Der VDI ist inzwischen seit 10 Jahren auf Social Media unterwegs. Begonnen haben wir 2009 auf Facebook und sind dann nach und nach auch in die anderen sozialen Medien gegangen. Instagram ist seit September 2018 unser jüngster Kanal. In dieser Zeit haben wir einiges über die Nutzung von und den Umgang mit sozialen Medien im Rahmen von Kampagnen gelernt. Dieses Wissen möchten wir gern in Form von 7 Tipps und Tricks teilen:

  1. Das Wichtigste zuerst: Definieren Sie Ziele und seien Sie sich dieser bewusst! (Beispiel: Die Gewinnung neuer Mitglieder “Conversions” oder Interaktion.)
  2. Analysieren und kennen Sie Ihre Zielgruppe genau!
  3. Richten Sie Ihren Content an Ihren Zielen, der Zielgruppe und Ihren Kanälen aus.
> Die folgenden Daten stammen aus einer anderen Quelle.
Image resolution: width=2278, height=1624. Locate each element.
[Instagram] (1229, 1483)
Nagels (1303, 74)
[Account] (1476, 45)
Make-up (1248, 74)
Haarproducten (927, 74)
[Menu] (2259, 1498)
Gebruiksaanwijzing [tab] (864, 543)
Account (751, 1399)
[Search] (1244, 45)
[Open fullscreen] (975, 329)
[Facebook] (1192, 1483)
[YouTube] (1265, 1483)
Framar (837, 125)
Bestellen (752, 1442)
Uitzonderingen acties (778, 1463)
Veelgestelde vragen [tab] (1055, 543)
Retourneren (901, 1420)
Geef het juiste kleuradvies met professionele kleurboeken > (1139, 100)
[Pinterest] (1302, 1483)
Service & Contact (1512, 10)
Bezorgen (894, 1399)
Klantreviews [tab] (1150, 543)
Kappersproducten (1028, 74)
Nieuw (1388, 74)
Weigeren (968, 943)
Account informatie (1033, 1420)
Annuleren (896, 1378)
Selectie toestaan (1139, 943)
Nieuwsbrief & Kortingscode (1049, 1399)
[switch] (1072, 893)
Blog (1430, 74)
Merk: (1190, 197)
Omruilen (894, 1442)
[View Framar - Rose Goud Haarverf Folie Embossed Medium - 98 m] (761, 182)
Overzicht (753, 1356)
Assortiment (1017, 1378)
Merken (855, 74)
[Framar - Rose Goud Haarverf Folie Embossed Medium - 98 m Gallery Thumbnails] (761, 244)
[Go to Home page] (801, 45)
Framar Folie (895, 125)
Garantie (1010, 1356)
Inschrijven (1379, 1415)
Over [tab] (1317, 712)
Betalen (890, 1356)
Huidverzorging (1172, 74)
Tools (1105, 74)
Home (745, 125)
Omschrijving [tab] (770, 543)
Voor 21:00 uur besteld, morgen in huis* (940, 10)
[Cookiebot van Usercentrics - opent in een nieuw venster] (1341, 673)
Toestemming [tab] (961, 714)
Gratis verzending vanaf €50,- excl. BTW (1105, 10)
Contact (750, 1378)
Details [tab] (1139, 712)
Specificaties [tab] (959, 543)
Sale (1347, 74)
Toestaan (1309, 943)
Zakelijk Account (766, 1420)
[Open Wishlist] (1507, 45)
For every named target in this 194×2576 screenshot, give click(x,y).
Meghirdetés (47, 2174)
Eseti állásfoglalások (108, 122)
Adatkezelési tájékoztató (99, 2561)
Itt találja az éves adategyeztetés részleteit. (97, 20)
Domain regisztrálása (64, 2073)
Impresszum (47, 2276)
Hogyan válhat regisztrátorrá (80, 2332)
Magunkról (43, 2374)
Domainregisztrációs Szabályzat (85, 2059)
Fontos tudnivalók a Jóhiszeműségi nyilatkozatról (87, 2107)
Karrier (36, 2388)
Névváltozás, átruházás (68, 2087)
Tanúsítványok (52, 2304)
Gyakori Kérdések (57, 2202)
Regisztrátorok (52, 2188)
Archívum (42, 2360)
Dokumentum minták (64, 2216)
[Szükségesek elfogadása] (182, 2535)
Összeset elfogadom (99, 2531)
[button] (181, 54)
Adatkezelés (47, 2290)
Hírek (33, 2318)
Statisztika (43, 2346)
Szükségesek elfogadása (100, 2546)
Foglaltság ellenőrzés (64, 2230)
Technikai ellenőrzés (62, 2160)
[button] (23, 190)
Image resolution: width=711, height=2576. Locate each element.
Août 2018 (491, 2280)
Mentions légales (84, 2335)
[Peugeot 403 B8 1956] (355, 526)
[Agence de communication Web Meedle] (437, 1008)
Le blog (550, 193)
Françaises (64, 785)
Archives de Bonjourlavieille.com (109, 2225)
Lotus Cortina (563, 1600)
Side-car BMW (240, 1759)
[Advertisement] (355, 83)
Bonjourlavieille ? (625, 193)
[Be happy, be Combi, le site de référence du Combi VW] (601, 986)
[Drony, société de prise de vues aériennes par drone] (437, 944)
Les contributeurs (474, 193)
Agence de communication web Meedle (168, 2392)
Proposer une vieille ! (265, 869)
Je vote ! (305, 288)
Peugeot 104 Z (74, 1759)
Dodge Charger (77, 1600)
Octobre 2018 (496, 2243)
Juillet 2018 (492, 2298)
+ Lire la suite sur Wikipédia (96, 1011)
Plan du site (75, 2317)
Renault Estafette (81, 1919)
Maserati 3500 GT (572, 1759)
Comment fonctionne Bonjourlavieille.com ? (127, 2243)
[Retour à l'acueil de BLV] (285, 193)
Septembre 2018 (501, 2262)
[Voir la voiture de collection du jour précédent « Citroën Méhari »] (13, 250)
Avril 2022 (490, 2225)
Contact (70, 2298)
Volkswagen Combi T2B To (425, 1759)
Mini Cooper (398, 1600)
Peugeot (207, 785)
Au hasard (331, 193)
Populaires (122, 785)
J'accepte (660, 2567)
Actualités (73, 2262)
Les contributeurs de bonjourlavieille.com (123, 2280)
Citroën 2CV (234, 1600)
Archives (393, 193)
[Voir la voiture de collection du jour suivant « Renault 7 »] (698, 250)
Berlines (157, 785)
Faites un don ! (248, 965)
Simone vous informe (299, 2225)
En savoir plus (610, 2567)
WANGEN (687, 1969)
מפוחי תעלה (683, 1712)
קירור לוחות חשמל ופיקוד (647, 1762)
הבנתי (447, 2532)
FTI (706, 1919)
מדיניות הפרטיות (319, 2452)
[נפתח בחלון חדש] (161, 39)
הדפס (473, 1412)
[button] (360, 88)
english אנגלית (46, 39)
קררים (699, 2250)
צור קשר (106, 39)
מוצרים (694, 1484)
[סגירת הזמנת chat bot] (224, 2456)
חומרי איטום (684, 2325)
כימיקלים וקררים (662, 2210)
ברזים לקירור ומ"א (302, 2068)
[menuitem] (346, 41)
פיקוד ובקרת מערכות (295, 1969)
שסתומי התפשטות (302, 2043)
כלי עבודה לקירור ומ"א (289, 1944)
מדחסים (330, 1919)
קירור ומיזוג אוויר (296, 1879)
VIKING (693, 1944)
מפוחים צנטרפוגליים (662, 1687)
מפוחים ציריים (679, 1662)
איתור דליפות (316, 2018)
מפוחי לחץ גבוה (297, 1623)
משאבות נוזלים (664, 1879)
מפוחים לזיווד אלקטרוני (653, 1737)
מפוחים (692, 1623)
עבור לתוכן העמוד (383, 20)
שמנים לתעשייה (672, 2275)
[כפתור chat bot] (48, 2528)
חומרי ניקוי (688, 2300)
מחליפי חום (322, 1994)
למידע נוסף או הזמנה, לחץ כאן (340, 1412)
Auf jedem Kanal hat Ihre Zielgruppe andere spezifische Bedürfnisse.
  4. Nutzen Sie für Ihre Kampagnen immer die Plattform, auf welcher Sie Ihre Zielgruppe am besten erreichen, und passen Sie die Formate und das Wording an den jeweiligen Kanal an.
  5. Treten Sie in Interaktion mit der Zielgruppe und schaffen Sie eine Plattform für den Austausch untereinander auf Augenhöhe.
  6. Passen Sie Ihren Content regelmäßig an und scheuen Sie sich nicht, etwas fallen zu lassen, wenn etwas nicht gut läuft. Schauen Sie über den eigenen Tellerrand und holen Sie sich Inspirationen – auch gern bei der Konkurrenz.
  7. Einfach mal machen! Haben Sie keine Angst, Fehler zu machen, sondern trauen Sie sich auch mal, neue Wege zu gehen. Es gibt keine Fehler, nur Learnings! Jedes Netzwerk birgt auch für den VDI unterschiedliche Möglichkeiten und Chancen, um unsere Zielgruppen bestmöglich zu erreichen. Daher braucht jeder Kanal seine eigene Kampagnenstrategie: Bei Instagram erreichen wir eine junge Zielgruppe, um diese für Technik- und Ingenieurthemen zu begeistern. Bei Facebook nutzen wir Ads, um unsere Kampagnen an die relevanten Interessenten auszuspielen, und LinkedIn bietet für uns ein hohes Potenzial für einen professionellen und fachlichen Austausch. Gerade für Verbände sollte Social Media oberste Priorität haben, da man ohne großes Budget seine Zielgruppen erreichen kann und sich im Vergleich zu klassischen Kampagnen Möglichkeiten der Interaktion und des Feedbacks ergeben.